MEDAN, iNewsMedan.id - Sejumlah mitra pengemudi Bajaj Maxride di Kota Medan mencatatkan capaian finansial signifikan dengan meraih pendapatan bulanan di kisaran Rp6 juta hingga Rp7 juta. Keberhasilan ini menjadi bukti nyata peran teknologi dalam menciptakan peluang ekonomi inklusif dan berkelanjutan di sektor transportasi kota.
Salah satu mitra driver, Ancin, warga Tanjung Selamat, mengaku pendapatannya tetap stabil selama hampir satu tahun bergabung. Ia menjelaskan bahwa kunci keberhasilan tersebut adalah kedisiplinan mengaktifkan aplikasi minimal delapan jam sehari.
"Selain memberikan kepastian penghasilan, kemitraan dengan Bajaj Maxride juga berdampak positif terhadap kesejahteraan keluarga kami. Di mana kebutuhan rumah tangga dapat terpenuhi secara berkelanjutan," ujar Ancin, Jumat (30/1/2026).
Senada dengan Ancin, Sitorus, mitra driver asal Rawa Cangkuk 3, juga meraih angka serupa.
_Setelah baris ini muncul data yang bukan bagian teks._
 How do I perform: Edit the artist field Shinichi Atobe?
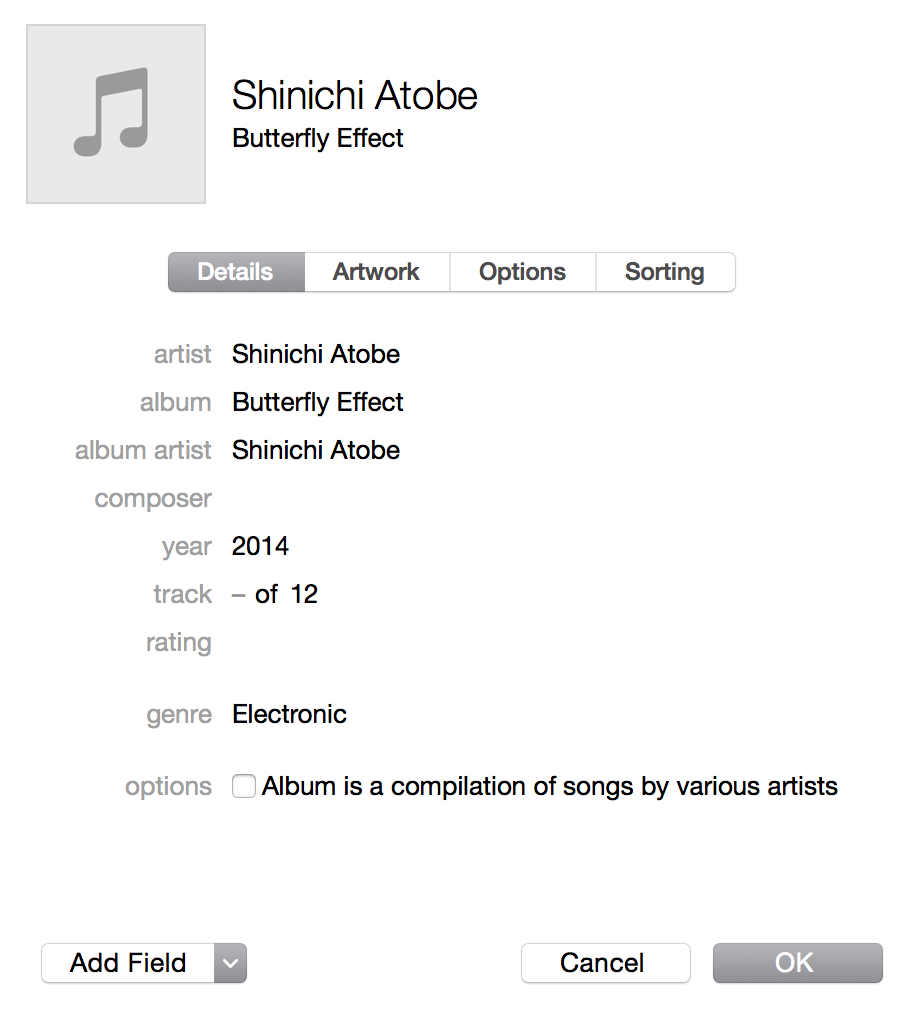tap(316, 355)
Ia menekankan pentingnya strategi di lapangan dengan berpindah lokasi secara berkala untuk menjemput peluang pesanan.
"Menurut saya, pendekatan tersebut membantu menjaga produktivitas, bahkan pada kondisi permintaan yang relatif rendah," jelas Sitorus.
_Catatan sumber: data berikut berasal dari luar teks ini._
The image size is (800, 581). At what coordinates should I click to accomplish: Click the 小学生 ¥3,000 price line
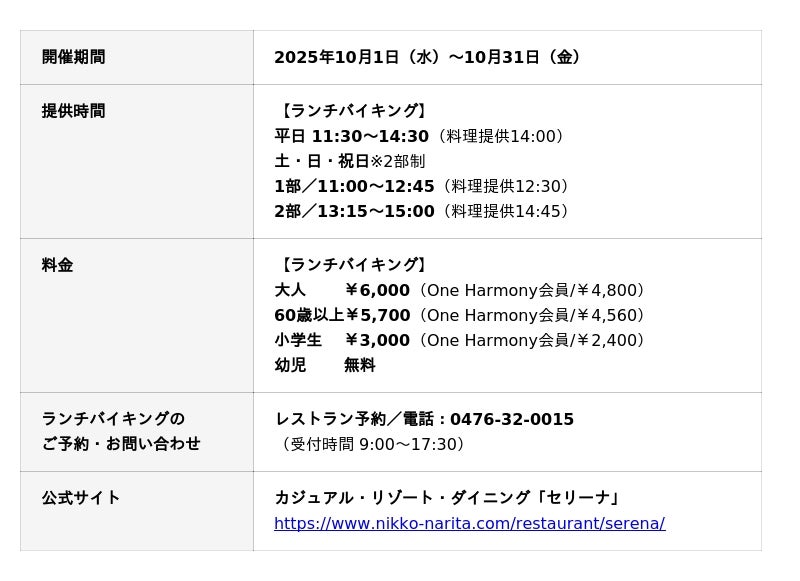(x=342, y=340)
City Manager Bajaj Maxride Medan, Herry, menjelaskan bahwa kisah Ancin dan Sitorus mencerminkan potensi pendapatan bagi seluruh mitra. Data internal perusahaan menunjukkan puluhan pengemudi di Medan telah mencapai penghasilan di rentang Rp5 juta hingga Rp7 juta per bulan.
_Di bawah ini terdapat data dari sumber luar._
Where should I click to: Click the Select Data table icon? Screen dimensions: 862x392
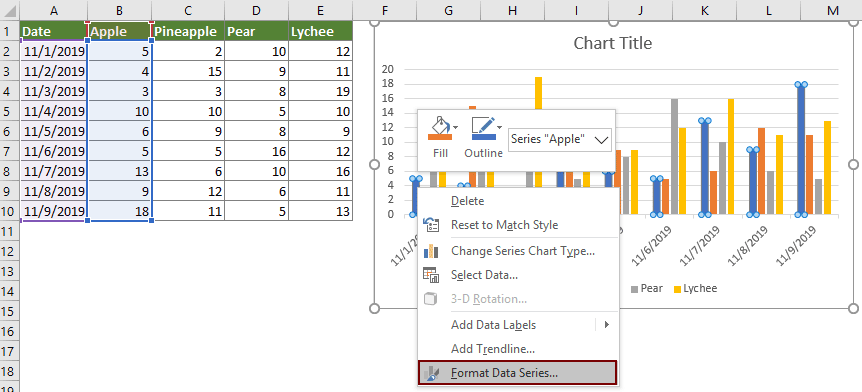tap(431, 275)
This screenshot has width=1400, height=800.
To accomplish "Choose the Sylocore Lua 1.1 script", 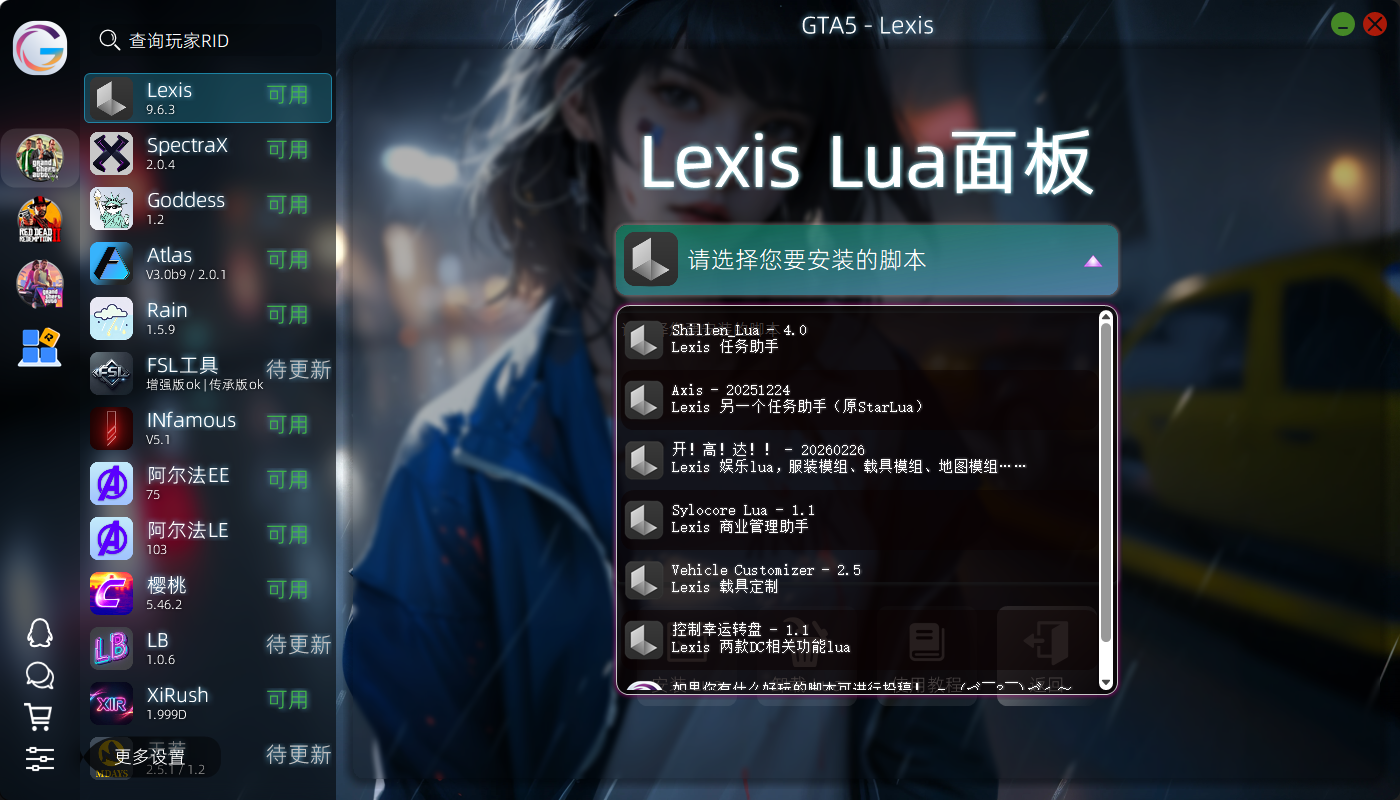I will click(x=858, y=519).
“Capaian tersebut dapat diraih apabila mitra driver secara konsisten mengaktifkan aplikasi minimal delapan jam per hari dan aktif menjangkau area dengan potensi permintaan,” kata Herry.
Herry menambahkan, Bajaj Maxride berkomitmen untuk terus memperkuat ekosistem ekonomi digital di Medan guna membuka akses kerja bagi masyarakat luas.
"Ke depan, Bajaj Maxride akan terus berupaya meningkatkan kualitas layanan, mendukung produktivitas mitra driver, serta menciptakan peluang penghasilan yang berkelanjutan bagi seluruh mitra," pungkas Herry.